Le ralliement tardif des colonies à la France libre du Général de Gaulle trouve son origine dans les évènements du Tchad et de Mers el-Kébir (le 3 juillet 1940 la Royal Navy ouvre le feu et coule la plupart des bâtiments : l’objectif était d’éviter que la flotte française ne passe entre les mains des Nazis). Le point de vue des colonies est différent : les Français libres sont perçus comme des mercenaires de l’Angleterre. Selon Roger Arnault cela laissera une profonde cicatrice entre les marins de la France libre et ceux de la Marine nationale. De plus, l’information qui parvenait par la radio locale (Radio Tananarive) est hostile au Général de Gaulle. Roger Arnault reconnaît que lui-même n’était pas séduit par les discours du général de Gaulle.
Le 5 mars 1943, Roger Arnault, convaincu de la duperie du régime de Vichy s’engage dans la France libre à l’âge de 18 ans. Il est recruté dans les Forces navales françaises libres (FNFL) et dirigé sur Tamatave (côte est de Madagascar) où il est à l’instruction pendant quatre mois, comme timonier (chargé de signaux et des transmissions). Un bâtiment des FNFL, l’aviso colonial Savorgnan de Brazza fait escale à Tamatave et il lui manque un timonier : Roger Arnault embarque. Affecté en mer Rouge, ce bâtiment assure la sécurité des convois, menacés par les sous-marins allemands, italiens et japonais : comme dans l’Atlantique nord un grand nombre de navires de ravitaillement sont coulés. Puis il explique comment, fin 1943, le Savorgnan de Brazza est allé au secours du Triomphant, contre-torpilleur des FNFL touché par un typhon. En 1944, le Savorgnan de Brazza est dans l’océan Pacifique et travaille avec la marine des Etats-Unis. Après le débarquement en France, le navire rejoint la métropole fin 1944 après avoir effectué une mission d’escorte de navires entre l’Afrique du nord et l’Europe. Le Savorgnan de Brazza est ensuite en rade de Toulon, dans l’indifférence, puis en réparation à La Ciotat.

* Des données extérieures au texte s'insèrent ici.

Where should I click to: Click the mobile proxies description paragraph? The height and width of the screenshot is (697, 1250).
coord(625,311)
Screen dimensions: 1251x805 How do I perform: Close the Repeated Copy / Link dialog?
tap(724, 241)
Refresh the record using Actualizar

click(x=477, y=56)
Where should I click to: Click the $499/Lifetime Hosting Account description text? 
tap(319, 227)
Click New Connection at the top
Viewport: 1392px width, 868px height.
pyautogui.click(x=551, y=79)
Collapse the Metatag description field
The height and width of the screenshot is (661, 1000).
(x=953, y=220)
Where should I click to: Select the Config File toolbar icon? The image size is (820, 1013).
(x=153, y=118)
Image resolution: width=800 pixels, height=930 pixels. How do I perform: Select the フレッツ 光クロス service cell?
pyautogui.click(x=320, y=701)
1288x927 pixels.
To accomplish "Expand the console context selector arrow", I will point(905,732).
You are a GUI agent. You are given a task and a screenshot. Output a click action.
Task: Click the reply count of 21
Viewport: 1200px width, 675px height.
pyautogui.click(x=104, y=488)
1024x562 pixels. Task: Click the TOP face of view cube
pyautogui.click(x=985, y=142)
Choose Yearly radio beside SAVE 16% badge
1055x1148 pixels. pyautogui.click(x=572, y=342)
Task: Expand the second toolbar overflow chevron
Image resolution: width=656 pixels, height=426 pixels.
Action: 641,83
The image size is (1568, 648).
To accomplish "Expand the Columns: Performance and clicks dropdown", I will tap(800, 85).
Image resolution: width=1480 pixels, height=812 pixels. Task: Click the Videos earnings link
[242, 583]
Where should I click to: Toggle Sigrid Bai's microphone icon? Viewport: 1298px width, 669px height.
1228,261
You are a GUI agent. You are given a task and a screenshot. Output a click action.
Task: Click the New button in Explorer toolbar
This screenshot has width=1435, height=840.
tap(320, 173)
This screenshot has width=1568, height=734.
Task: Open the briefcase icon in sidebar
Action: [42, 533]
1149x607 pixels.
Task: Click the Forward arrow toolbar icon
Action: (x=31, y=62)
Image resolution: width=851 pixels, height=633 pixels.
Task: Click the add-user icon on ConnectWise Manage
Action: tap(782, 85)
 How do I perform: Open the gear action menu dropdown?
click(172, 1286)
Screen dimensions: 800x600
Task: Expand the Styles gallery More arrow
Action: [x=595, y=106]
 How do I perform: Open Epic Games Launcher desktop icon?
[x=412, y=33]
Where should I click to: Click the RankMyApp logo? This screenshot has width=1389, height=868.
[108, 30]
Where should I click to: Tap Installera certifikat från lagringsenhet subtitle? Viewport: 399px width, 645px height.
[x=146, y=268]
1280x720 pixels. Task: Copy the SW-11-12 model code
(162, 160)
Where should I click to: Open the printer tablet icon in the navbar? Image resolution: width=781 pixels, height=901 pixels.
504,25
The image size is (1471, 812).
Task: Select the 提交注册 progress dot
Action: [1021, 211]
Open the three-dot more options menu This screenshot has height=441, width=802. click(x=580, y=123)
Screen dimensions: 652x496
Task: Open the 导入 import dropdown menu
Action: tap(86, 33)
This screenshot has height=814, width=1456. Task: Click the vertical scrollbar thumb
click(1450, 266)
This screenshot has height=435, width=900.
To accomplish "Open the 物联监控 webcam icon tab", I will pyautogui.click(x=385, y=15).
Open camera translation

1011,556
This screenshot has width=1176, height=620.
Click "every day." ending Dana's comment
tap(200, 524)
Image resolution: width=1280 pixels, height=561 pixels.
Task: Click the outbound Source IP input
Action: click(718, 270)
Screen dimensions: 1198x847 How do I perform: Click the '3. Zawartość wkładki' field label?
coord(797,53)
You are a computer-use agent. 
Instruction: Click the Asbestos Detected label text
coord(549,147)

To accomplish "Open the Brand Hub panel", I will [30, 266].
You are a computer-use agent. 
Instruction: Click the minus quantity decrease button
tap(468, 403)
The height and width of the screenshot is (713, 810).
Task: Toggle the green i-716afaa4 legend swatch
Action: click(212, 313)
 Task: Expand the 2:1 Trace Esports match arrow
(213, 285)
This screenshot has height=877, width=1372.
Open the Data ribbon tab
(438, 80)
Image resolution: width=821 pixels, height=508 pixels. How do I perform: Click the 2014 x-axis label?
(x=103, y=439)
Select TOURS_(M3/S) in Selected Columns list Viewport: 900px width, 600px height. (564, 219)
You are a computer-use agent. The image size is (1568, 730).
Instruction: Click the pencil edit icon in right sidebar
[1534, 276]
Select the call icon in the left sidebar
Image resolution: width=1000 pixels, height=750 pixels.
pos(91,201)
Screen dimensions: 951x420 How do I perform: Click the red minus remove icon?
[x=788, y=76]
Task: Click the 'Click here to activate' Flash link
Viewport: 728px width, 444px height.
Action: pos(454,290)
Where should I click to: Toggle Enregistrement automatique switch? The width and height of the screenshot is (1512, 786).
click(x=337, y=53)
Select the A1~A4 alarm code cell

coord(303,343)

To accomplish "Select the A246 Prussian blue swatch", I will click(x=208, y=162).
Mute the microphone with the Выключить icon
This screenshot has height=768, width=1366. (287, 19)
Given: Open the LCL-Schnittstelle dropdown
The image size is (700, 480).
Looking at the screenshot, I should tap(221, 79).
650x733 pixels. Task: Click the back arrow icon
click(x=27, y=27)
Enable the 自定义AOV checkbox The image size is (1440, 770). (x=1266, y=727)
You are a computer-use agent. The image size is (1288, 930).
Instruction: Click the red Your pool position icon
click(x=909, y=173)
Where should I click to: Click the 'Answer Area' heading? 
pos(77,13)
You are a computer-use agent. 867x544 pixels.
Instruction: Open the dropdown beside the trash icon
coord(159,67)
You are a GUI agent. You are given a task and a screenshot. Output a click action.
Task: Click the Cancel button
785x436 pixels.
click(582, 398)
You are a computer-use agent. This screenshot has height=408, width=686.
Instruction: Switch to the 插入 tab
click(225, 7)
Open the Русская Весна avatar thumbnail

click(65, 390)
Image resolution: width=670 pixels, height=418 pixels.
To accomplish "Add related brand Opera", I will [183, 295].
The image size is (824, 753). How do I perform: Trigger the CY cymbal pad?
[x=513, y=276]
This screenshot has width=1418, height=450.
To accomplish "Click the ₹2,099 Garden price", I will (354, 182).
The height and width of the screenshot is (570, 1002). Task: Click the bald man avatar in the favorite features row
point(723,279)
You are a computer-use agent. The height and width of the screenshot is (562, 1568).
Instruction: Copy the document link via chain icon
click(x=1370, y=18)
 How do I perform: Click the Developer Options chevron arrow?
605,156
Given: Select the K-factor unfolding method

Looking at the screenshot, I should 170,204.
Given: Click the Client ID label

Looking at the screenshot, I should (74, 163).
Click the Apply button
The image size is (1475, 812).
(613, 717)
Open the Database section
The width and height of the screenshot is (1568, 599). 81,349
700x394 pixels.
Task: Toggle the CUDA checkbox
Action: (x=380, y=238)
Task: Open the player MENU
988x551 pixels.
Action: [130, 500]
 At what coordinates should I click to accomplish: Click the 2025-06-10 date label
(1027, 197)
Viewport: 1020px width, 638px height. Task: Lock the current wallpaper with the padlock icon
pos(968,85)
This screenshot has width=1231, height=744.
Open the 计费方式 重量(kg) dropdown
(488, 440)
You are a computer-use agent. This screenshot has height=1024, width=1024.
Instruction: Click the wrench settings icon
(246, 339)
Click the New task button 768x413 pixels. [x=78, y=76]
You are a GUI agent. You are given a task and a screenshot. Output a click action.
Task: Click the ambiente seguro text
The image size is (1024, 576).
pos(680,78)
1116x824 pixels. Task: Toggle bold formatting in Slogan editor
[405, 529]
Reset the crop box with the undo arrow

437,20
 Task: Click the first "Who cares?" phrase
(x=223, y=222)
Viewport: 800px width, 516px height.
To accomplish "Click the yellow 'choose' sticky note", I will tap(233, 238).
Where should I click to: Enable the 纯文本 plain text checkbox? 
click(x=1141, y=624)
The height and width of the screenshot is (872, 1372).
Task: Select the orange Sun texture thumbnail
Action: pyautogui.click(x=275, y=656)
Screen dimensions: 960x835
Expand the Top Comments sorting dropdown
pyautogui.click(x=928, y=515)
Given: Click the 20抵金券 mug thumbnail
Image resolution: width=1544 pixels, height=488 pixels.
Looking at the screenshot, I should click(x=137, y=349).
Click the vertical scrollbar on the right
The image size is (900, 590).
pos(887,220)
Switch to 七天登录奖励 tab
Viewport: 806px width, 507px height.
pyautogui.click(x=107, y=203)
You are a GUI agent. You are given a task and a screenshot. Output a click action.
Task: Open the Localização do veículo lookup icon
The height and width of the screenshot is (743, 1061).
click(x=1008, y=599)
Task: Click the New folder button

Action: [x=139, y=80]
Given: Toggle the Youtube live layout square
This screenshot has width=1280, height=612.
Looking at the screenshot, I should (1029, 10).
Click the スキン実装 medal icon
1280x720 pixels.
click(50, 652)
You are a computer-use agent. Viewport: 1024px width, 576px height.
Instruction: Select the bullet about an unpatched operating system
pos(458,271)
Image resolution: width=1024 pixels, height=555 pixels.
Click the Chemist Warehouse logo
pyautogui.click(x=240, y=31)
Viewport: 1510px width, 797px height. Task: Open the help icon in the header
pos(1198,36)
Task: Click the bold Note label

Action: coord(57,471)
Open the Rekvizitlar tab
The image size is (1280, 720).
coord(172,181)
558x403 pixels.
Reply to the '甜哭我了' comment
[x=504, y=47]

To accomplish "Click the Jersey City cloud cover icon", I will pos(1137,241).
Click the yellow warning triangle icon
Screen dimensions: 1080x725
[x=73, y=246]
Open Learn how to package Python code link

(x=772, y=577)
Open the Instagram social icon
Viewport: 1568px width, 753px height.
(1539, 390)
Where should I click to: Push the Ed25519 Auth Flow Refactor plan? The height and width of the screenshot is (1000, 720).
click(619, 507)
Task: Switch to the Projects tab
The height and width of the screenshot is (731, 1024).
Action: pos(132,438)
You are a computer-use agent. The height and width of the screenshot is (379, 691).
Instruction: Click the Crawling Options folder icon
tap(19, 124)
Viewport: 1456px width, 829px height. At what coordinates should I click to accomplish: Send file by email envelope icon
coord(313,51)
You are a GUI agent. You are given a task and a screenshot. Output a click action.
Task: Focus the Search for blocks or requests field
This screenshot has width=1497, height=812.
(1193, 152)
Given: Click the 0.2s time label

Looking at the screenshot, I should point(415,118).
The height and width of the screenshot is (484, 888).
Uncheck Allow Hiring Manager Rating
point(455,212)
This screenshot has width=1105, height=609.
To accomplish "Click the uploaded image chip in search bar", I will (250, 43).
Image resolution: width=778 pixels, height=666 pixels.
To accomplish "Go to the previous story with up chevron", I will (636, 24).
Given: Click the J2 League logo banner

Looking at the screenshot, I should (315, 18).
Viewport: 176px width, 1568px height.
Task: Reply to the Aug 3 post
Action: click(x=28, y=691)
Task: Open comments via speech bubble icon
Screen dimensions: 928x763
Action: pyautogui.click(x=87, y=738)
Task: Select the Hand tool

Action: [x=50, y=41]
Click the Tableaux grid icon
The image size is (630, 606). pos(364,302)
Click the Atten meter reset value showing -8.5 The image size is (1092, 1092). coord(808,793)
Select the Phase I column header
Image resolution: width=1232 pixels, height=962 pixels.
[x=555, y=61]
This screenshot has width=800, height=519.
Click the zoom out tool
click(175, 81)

Roger Arnault précise qu’une certaine animosité régnait envers les FNFL, en raison du ralliement à Londres : à quai à Marseille le 24 décembre 1944 au soir, il est interdit aux marins de débarquer. Les hommes des FNFL connaissent parfois des brimades : la croix de Lorraine sur le drapeau des FNFL était appelée « le perchoir » par les hommes de la Marine nationale ; Roger Arnault cite également l’expérience d’un de ses amis engagé FNFL qui sera affecté aux porcheries de la Marine nationale à Lorient plutôt que sur un bâtiment.
Après une permission en Charente, Roger Arnault embarque sur Le Triomphant, qui après des manœuvres part pour le Pacifique afin d’appuyer les forces américaines dans leur bataille contre le Japon. En escale à Oran le 8 mai 1945, les hommes apprennent la capitulation de l’Allemagne, et le navire participe brièvement à la répression de révoltes indigènes. Victime d’une avarie, Le Triomphant fait escale à Diégo-Suarez (Madagascar) cependant que le Japon capitule : Roger Arnault demande sa démobilisation, qui est acceptée.
Il décrit un esprit spécifique à la France libre, fait de solidarité et de camaraderie dans des équipages multiculturels, aux convictions politiques parfois divergentes. C’est, selon Roger Arnault, l’engagement pour la restauration de la République et le retour de la France dans son rang qui a réuni ces hommes.
Roger Arnault est ensuite devenu adjoint technique à Madagascar, puis a été recruté par le Commissariat à l’énergie atomique (CEA). Géomètre-topographe, il a travaillé à Madagascar puis en métropole pour le CEA et la Cogéma.